Could you express the material from the line containing "Image resolution: width=713" to the line containing "This screenshot has width=306, height=182." as a JSON list of strings, one string per line with blank lines omitted and the pictures left out?

* begin Rows *

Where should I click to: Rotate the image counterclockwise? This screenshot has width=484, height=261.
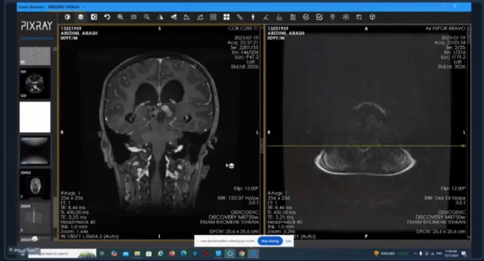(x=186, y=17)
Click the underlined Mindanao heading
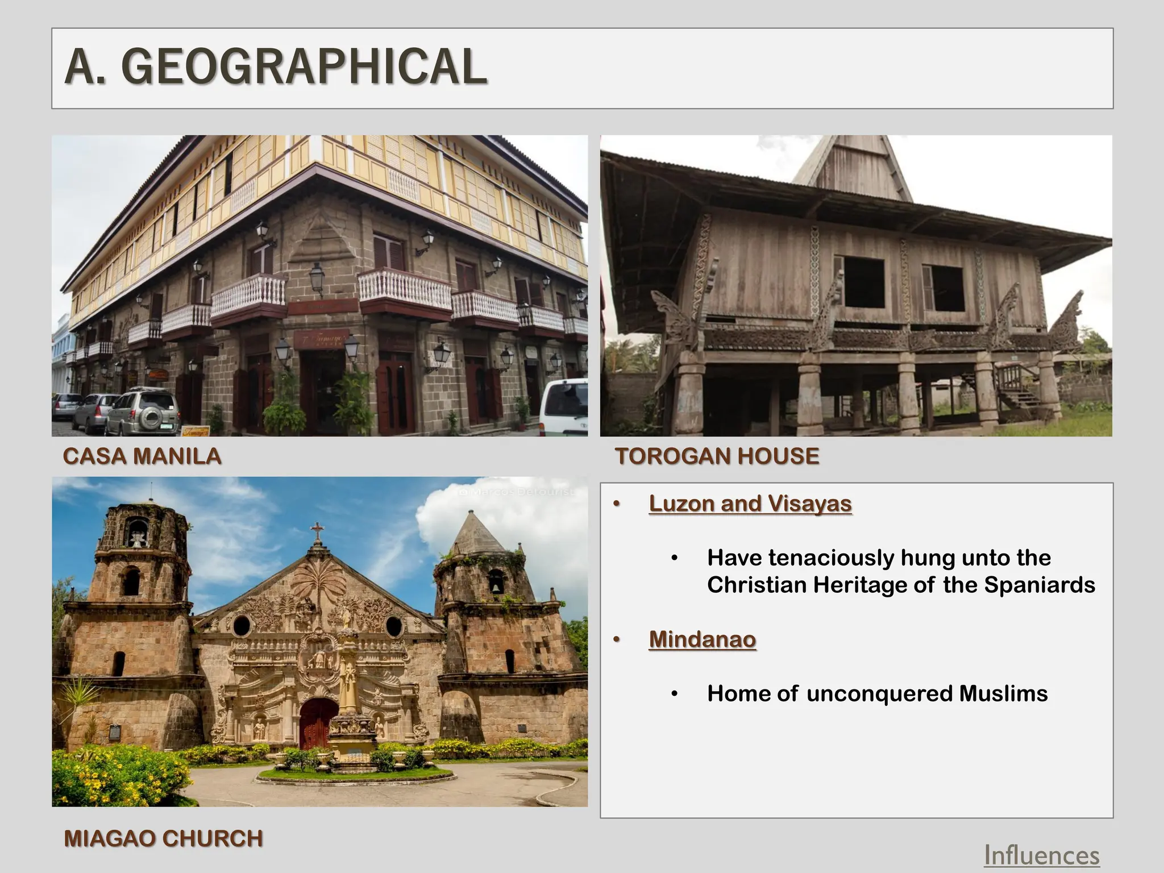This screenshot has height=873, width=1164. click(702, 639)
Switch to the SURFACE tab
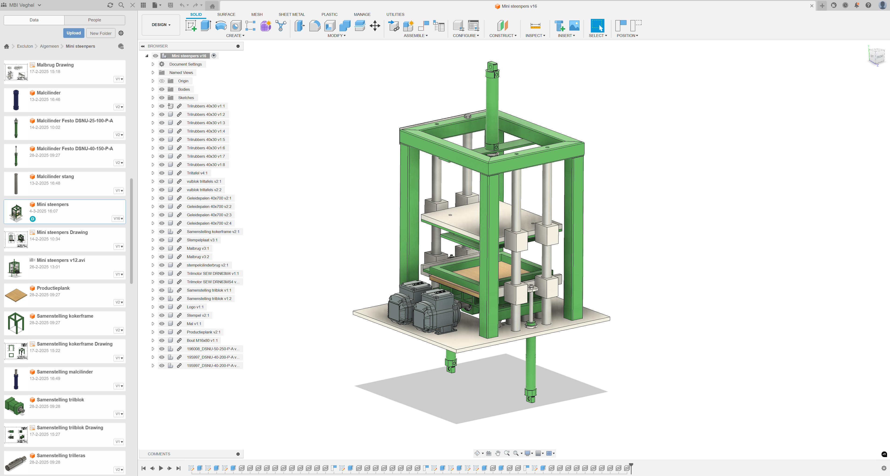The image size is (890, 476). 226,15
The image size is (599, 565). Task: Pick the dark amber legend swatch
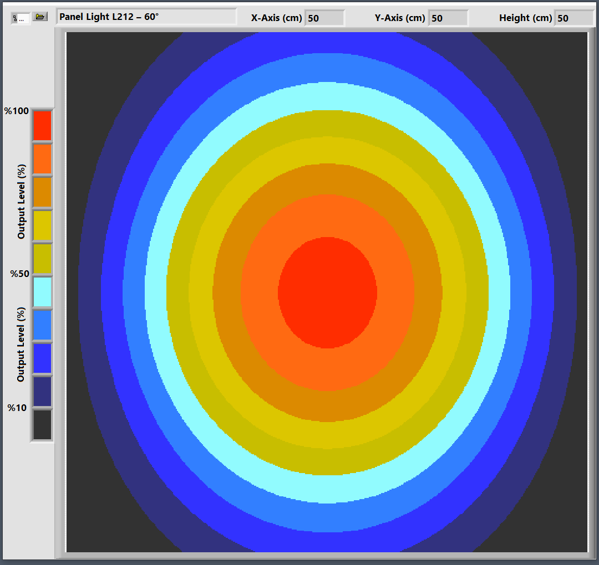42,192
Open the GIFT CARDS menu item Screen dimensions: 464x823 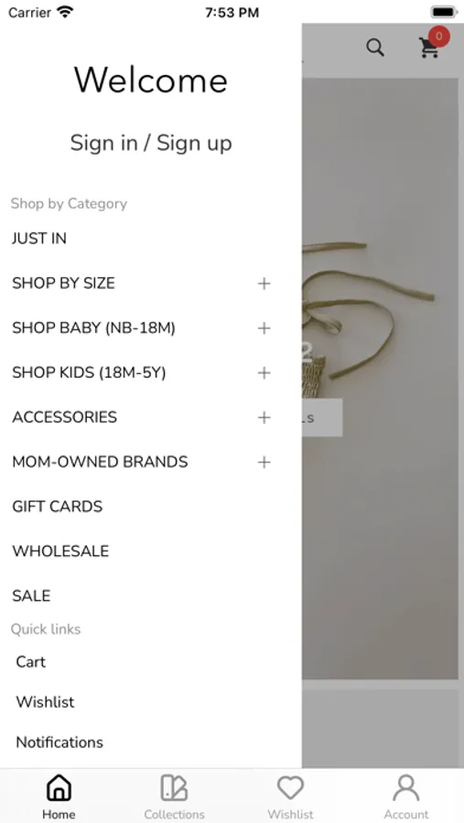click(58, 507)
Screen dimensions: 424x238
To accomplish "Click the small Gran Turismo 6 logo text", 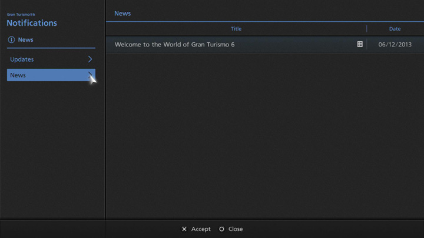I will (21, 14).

* end Rows *
* begin Rows *

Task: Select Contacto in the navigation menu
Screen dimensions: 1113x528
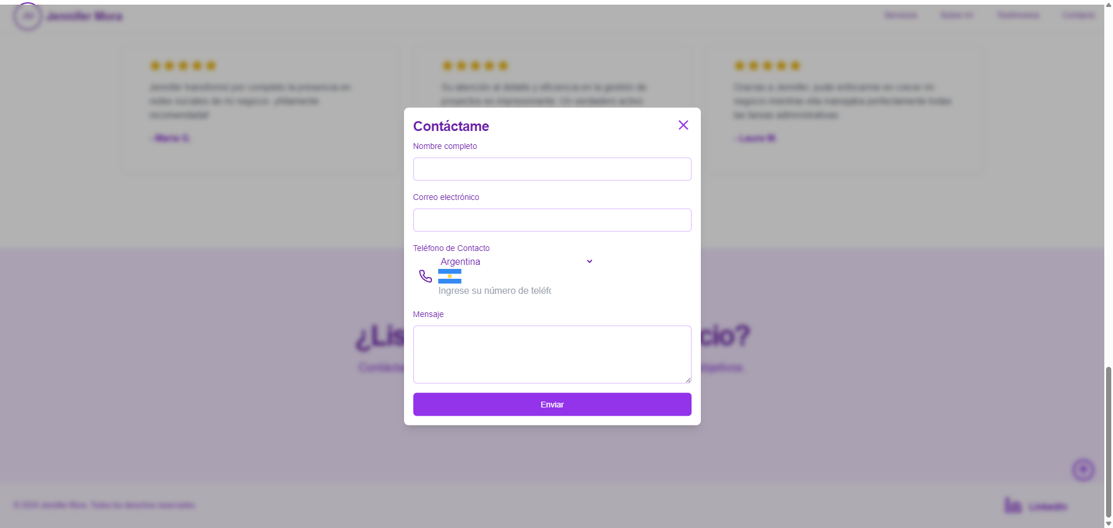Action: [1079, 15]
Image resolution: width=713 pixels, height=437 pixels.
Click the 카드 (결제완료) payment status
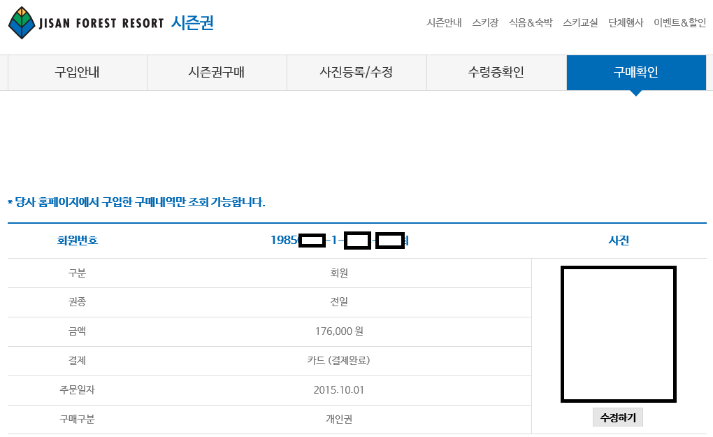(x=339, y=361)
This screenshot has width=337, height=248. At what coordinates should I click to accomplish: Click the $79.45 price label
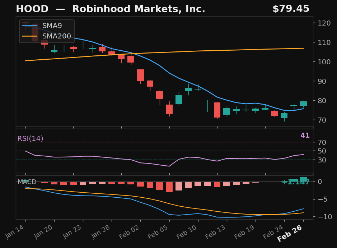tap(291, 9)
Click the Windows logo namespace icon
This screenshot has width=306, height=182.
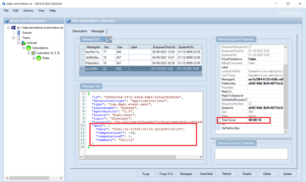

* end Rows *
* begin Rows *

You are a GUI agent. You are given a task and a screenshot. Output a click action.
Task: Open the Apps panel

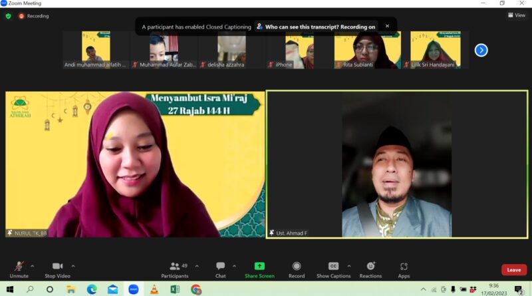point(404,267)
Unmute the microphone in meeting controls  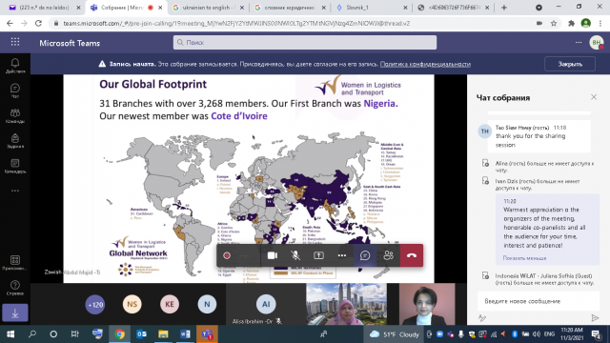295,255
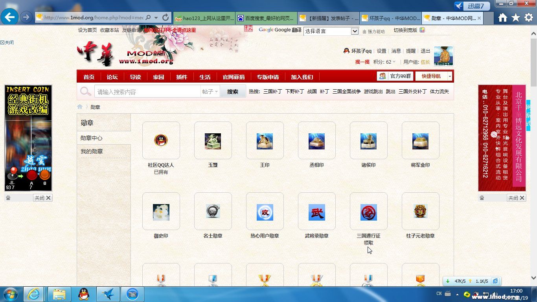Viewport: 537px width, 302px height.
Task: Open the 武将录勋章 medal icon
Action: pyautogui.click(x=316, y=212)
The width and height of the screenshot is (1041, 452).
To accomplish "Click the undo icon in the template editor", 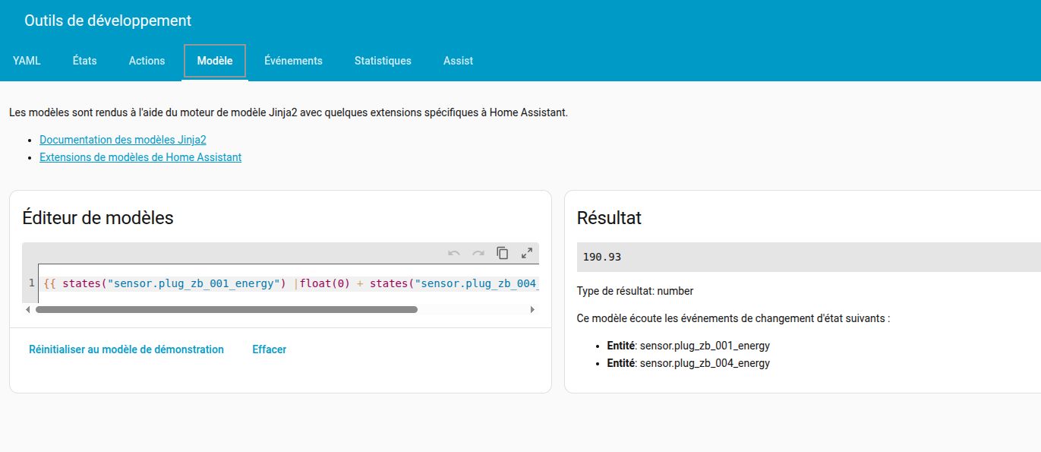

* end Rows *

Full response
[
  "Image resolution: width=713 pixels, height=437 pixels.",
  "Click the 카드 (결제완료) payment status",
  "(x=339, y=361)",
  "This screenshot has width=337, height=248. At what coordinates should I click to accomplish: Click the $79.45 price label",
  "tap(291, 9)",
  "Click the Windows logo namespace icon",
  "This screenshot has width=306, height=182."
]